**Exercise**.
From the line that contains "Viewport: 490px width, 395px height." through the end of the records below, write out each line exactly as it appears, but not the pictures.

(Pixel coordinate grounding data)
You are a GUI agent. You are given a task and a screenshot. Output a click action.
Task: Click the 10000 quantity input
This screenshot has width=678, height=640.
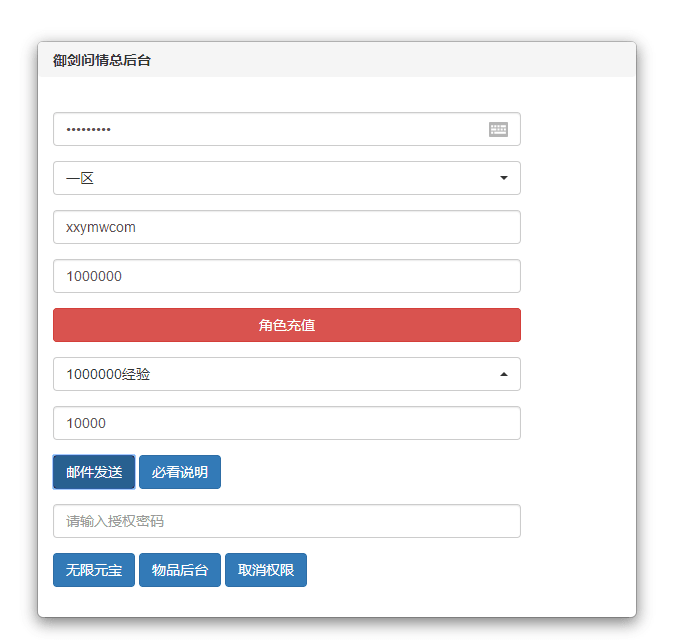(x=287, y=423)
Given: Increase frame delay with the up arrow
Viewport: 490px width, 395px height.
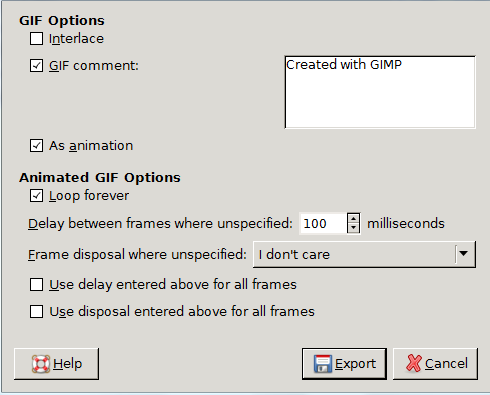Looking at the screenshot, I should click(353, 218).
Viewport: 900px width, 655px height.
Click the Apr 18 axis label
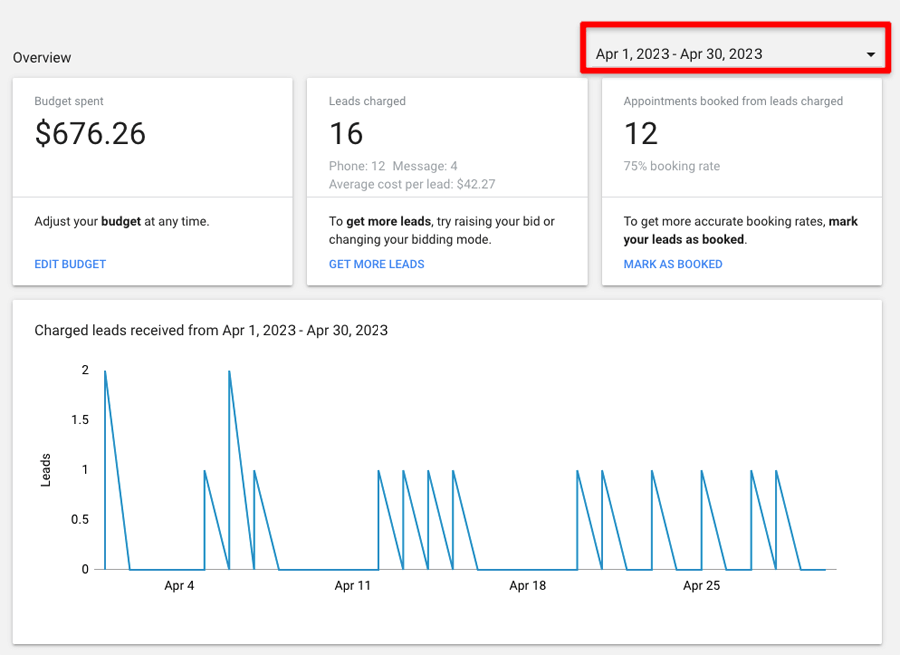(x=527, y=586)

**Your solution**.
Viewport: 490px width, 395px height.
Looking at the screenshot, I should click(353, 218).
Viewport: 900px width, 655px height.
Click the Apr 18 axis label
(x=527, y=586)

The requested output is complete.